The bills (House Bill 1429 and Senate Bill 1890) would prohibit doctors from using tools such as forceps and clamps during dilation and evacuation procedures, commonly called D&Es, except when a patient's life is in danger. The bills refer to the process as "dismemberment abortions."
D&Es typically are done to abort fetuses with abnormalities or severe medical issues, and to expedite or complete miscarriages.
Physicians, not patients, could be charged with a third-degree felony, or a second-degree felony if the patient dies during the procedure.
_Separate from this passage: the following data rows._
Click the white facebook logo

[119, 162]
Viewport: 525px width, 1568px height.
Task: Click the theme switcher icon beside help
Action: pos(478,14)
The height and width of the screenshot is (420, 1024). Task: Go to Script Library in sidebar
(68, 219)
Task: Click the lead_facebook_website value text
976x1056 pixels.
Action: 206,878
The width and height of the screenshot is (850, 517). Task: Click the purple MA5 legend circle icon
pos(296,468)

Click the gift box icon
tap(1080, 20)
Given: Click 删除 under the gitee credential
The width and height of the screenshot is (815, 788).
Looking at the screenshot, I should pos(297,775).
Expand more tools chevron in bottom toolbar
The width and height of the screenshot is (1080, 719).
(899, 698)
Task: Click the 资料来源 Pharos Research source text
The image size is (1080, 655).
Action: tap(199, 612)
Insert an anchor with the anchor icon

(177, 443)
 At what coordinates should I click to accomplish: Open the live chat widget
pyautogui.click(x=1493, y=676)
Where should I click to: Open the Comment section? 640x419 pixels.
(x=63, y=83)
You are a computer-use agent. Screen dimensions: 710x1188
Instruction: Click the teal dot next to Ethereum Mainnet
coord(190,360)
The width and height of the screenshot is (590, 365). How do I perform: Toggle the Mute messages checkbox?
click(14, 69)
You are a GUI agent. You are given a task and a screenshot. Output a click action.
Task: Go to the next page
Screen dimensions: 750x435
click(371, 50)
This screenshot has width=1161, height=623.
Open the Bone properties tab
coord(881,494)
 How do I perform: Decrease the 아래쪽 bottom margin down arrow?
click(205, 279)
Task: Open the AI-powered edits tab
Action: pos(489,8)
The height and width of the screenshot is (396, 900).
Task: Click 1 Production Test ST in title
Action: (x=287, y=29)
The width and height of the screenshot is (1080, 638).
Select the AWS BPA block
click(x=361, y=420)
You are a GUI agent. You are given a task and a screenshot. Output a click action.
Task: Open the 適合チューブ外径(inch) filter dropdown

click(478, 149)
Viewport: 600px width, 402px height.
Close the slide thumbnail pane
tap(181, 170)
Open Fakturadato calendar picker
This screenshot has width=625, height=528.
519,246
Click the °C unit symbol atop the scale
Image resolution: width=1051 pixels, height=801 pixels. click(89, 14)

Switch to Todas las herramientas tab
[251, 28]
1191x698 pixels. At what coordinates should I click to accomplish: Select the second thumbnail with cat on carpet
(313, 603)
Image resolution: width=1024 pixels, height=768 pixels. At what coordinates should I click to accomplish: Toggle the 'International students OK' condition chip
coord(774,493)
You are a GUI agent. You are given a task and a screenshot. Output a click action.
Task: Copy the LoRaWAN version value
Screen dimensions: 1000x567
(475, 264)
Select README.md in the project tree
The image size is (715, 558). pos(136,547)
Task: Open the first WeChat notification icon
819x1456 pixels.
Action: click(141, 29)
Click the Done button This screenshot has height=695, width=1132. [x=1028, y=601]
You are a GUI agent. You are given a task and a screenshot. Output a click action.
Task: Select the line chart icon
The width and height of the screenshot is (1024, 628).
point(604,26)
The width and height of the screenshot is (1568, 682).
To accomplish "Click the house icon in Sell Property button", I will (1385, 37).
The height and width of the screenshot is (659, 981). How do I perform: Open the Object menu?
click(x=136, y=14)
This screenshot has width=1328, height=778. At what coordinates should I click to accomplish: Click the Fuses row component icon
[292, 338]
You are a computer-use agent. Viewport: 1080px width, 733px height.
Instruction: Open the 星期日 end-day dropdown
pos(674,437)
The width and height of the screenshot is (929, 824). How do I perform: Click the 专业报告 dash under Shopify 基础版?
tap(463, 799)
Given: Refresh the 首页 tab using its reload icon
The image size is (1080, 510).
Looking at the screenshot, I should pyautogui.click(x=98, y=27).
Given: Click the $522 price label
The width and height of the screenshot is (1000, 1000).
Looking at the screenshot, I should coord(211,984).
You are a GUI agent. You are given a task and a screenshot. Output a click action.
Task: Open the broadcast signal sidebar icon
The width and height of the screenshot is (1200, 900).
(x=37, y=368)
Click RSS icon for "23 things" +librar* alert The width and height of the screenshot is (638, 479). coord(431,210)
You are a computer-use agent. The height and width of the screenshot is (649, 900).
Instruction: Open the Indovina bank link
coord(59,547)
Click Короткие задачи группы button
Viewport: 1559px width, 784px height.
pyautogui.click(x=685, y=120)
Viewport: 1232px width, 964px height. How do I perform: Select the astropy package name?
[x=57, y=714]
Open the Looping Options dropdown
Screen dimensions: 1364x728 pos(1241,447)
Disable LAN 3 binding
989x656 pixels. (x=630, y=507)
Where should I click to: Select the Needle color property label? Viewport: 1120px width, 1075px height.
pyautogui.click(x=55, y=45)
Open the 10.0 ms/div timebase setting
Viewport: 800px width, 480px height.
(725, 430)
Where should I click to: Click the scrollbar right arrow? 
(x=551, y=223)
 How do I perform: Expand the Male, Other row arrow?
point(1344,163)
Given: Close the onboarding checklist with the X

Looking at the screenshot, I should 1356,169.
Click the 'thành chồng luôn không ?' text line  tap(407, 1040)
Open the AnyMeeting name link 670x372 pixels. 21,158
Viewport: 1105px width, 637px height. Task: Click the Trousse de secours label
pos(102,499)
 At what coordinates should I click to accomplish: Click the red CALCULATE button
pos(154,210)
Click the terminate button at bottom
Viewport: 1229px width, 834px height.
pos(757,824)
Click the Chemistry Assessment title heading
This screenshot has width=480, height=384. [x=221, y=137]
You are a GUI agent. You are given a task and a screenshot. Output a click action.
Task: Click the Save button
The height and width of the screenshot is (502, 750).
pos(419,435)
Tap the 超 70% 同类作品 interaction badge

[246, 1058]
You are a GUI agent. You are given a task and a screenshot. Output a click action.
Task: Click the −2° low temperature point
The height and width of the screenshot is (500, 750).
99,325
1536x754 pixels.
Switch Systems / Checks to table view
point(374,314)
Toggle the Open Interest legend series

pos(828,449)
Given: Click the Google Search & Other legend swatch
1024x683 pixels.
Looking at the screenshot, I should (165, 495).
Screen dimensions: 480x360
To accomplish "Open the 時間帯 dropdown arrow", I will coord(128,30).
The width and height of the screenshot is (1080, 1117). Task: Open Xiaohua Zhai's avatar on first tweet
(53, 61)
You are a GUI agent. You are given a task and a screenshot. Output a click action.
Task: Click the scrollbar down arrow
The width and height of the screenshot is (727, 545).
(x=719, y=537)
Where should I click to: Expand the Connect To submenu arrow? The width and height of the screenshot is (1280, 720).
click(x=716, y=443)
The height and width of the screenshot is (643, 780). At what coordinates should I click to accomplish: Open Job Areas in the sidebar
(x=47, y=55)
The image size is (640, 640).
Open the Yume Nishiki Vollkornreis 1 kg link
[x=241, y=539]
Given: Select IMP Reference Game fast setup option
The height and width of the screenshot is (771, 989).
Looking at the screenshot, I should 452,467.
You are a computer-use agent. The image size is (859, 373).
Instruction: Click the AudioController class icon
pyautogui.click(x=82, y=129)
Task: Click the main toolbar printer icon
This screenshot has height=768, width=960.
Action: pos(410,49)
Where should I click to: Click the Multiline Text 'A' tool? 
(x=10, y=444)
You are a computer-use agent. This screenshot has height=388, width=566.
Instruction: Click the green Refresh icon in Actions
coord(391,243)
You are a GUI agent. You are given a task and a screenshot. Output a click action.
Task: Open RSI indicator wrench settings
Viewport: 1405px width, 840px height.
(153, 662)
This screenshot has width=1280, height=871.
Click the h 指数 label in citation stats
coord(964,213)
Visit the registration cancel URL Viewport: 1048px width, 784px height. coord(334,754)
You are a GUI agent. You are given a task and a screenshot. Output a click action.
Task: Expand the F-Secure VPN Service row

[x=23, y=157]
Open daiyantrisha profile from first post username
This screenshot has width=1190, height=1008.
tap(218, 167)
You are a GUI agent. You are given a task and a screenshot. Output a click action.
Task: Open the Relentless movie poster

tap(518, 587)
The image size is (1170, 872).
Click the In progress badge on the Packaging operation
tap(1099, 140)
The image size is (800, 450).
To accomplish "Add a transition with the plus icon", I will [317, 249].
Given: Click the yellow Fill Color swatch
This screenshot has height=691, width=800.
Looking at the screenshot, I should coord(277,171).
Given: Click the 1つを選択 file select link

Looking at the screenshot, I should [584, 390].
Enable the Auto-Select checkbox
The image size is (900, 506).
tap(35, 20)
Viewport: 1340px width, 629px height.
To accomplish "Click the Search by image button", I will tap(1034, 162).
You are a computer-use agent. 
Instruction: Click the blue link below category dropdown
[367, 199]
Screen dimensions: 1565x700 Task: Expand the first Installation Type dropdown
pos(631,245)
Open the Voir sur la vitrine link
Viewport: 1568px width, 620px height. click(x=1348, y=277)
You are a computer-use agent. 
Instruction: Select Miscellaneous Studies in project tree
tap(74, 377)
Doctors still would be allowed to use suction devices, often used during the first trimester, even though they also can dismember the fetus.
The difference is suction devices are not used "with the specific intent to dismember," said House bill sponsor Rep. Erin Grall, R-Vero Beach.
"As a civilized society, we must rally against this barbaric procedure," Grall said of D&Es, and "respect the dignity of every life."
The courts consistently have limited the state’s ability to regulate first-trimester abortions, Grall also noted.
The "disappointing" bill interferes with the doctor-patient relationship, said Laura Goodhue, executive director of Florida Alliance of Planned Parenthood Affiliates.
"This bill undermines doctors' abilities to provide the best medical care for their patients," Goodhue said.
State Sen. Debbie Mayfield, R-Melbourne, did not respond to TCPalm's interview request about her companion bill.
Eight states have implemented similar bans in the past three years, according to the National Right to Life Committee, among the most prominent U.S. anti-abortion groups.
Several state legislatures have been sued for those bills. And a federal district judge struck down part of Texas' ban in November, saying it imposes an "undue burden" on women seeking second-trimester abortions.
Grall, an attorney, said she's not concerned about legal challenges.
"I have no reason to believe the pro-abortion advocates will not challenge my bill," Grall said. "However, the threat of a legal challenge does not impact the duty we have to speak for the unborn."
The Florida Attorney General's Office has supported such bans, filing court papers to weigh in on Louisiana's ban.
Florida politicians in Congress also want to ban the practice nationwide, with bill co-sponsors including state Reps. Ted Yoho, R-Gainesville; Daniel Webster, R-Winter Garden; and Francis Rooney, R-Naples.
The Florida bill's filing comes the same day a Leon County circuit judge struck down the state's 24-hour abortion law, passed in 2015. That law required women to consult with a doctor a day before having an abortion.